Jan. 4 (Bloomberg) -- Swiss stocks rose for a second day, extending a four-year high, after U.S. data showing increased employment and service-industry growth indicated a sustained recovery in the world’s biggest economy.
Transocean Ltd. climbed 5.9 percent after the world’s largest offshore rig contractor confirmed it will settle federal claims arising from the Gulf of Mexico oil spill in 2010. Julius Baer Group Ltd., Switzerland’s third-biggest wealth manager, advanced 2.6 percent.
The Swiss Market Index added 0.6 percent to 7,058.92 at the close in Zurich, the highest since September 2008. The gauge rallied 3.5 percent this week, the biggest jump in 13 months, as U.S. lawmakers approved a budget deal that avoided tax increases and spending cuts which may have pushed the economy into a recession.
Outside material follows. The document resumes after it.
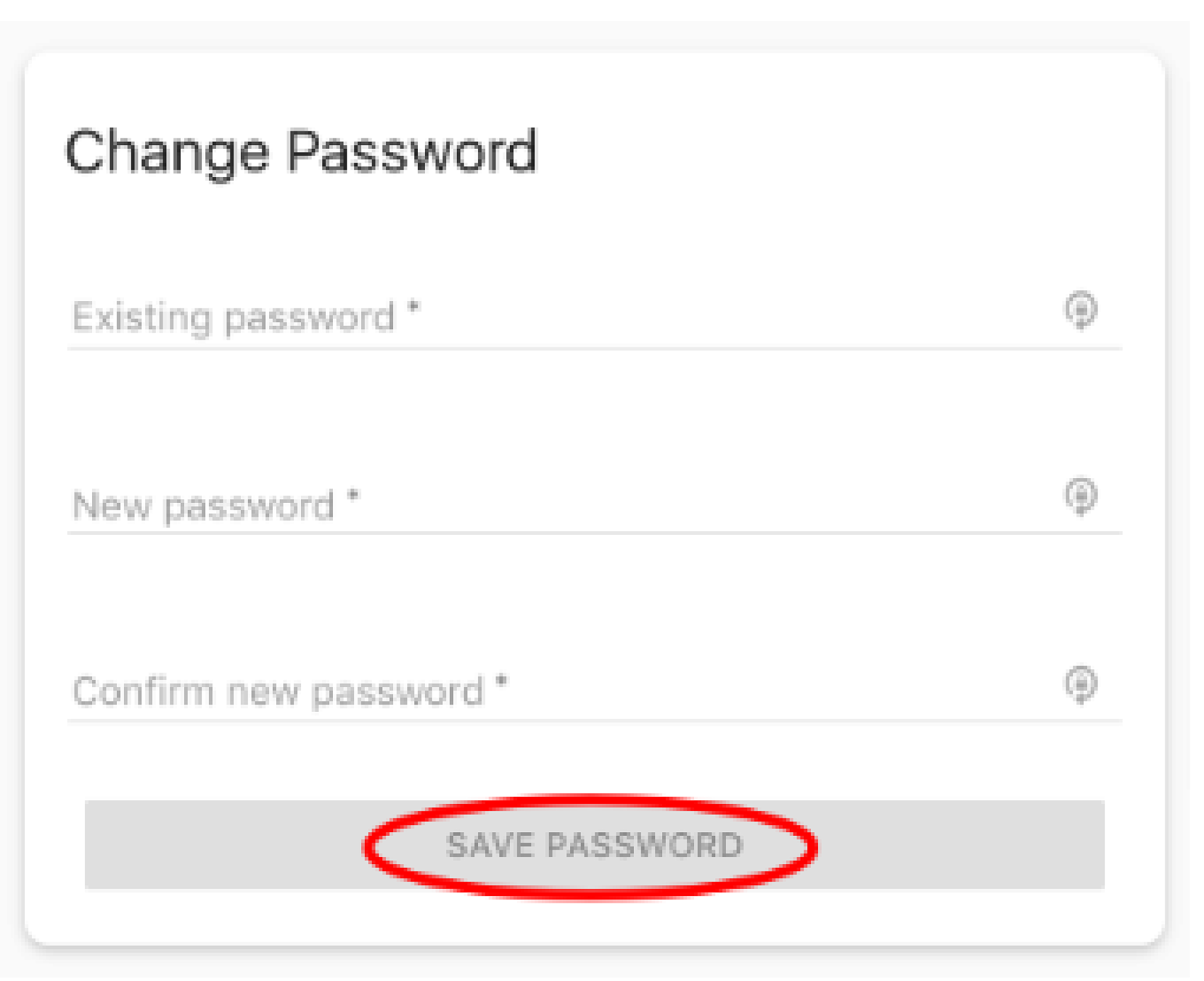Click the "Existing password *" placeholder label
Image resolution: width=1204 pixels, height=981 pixels.
[x=245, y=317]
The broader Swiss Performance Index also increased 0.6 percent today.
“A number in line with estimates is the perfect scenario that would suggest a continuation of the current monetary policy,” Benno Galliker, a trader at Luzerner Kantonalbank AG in Lucerne, said in a phone interview before the release of the U.S. payrolls data. “There is a lot of liquidity, so we should see higher markets in the next two to three weeks.”
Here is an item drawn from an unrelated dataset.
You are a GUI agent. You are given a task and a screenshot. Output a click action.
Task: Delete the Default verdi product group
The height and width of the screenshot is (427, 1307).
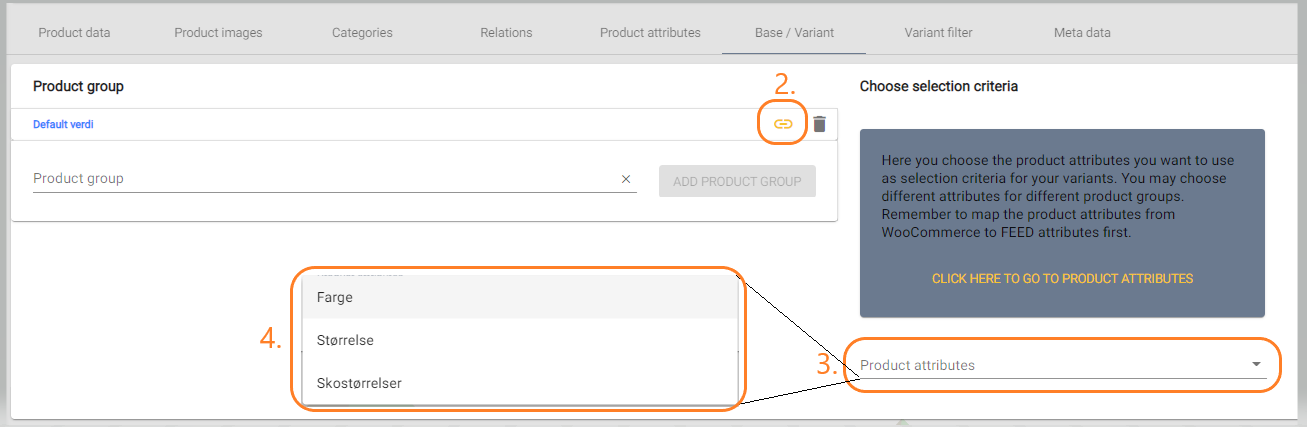819,124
The SMI gained 15 percent in 2012, its first annual rally in three years, as the European Central Bank announced an unlimited bond-buying plan and the Federal Reserve expanded asset purchases. U.S. policy makers said their third round of so-called quantitative easing will continue until the unemployment rate makes a major improvement.
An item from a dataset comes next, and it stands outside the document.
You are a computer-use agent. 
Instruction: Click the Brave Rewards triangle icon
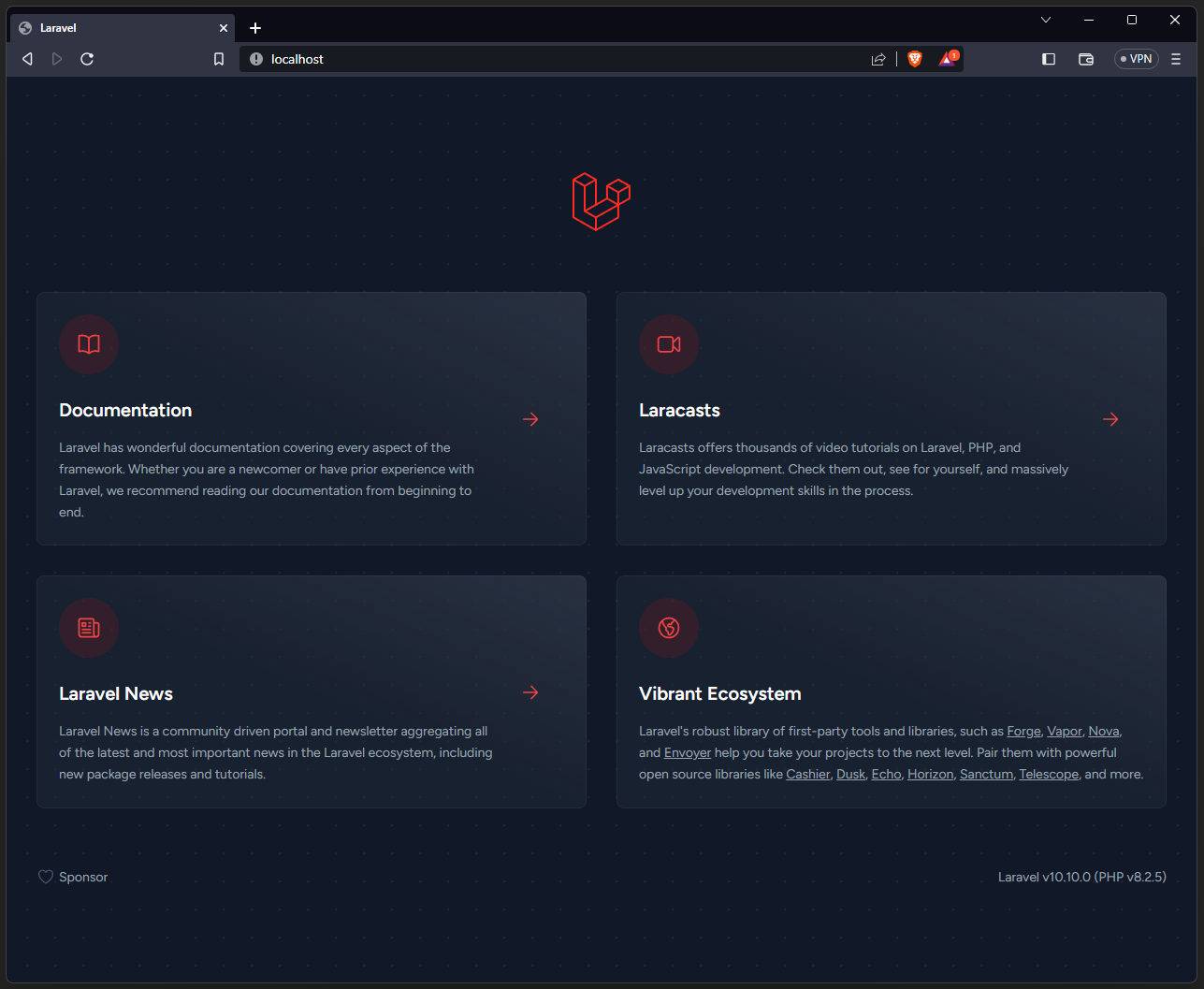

The SMI erased an earlier drop of as much as 0.2 percent today as a Labor Department report showed U.S. payrolls rose by 155,000 workers last month following a revised 161,000 advance in November that was more than initially estimated. The median estimate of 82 economists surveyed by Bloomberg called for a increase of 152,000. The unemployment rate held at 7.8 percent after the November figure was revised up from a previously reported 7.7 percent.
Separate U.S. data showed service industries expanded in December at the fastest pace in 10 months. The Institute for Supply Management’s non-manufacturing index climbed to 56.1 last month from 54.7 in November, the Tempe, Arizona-based group said. Readings above 50 signal expansion.
Minutes released yesterday showed Federal Open Market Committee participants were divided on how long bond buying should last. Policy makers were “approximately evenly divided” between those who said purchases should end in mid-2013 and those who said they should continue.
“The Fed’s comments were a bit of a surprise, but ultimately investors still think the ‘Bernanke put’ is in place,” Galliker said. He was referring to Fed Chairman Ben S. Bernake’s policy of supporting financial markets through monetary policy, which some investors liken to the insurance against losses offered by owning a put option.
Transocean rose 5.9 percent to 47.27 Swiss francs. The company will pay more than $1.4 billion, including a $400 million criminal penalty, to settle claims stemming from the world’s worst accidental oil spill, it said yesterday after the Swiss market closed.
The offshore drilling contractor will plead guilty to violating the Clean Water Act and agree to five years probation, the U.S. said in a filing in a federal court in New Orleans yesterday. The stock jumped 11 percent yesterday after a person familiar with the situation said the company and the government had agreed on a settlement.
Citigroup Inc. analysts referred to the settlement as “a turning point” for Transocean in a report today. The bank reiterated a buy recommendation on the shares, with a price estimate of $62, compared with yesterday’s closing price of $49.20 in New York trading.
Julius Baer climbed 2.6 percent to 33.85 francs for the second-largest gain in the SMI.
Straumann Holding AG advanced 3.2 percent to 117.80 francs. The world’s biggest maker of dental implants named former finance chief Marco Gadola as chief executive officer, replacing Beat Spalinger after sales and earnings declined.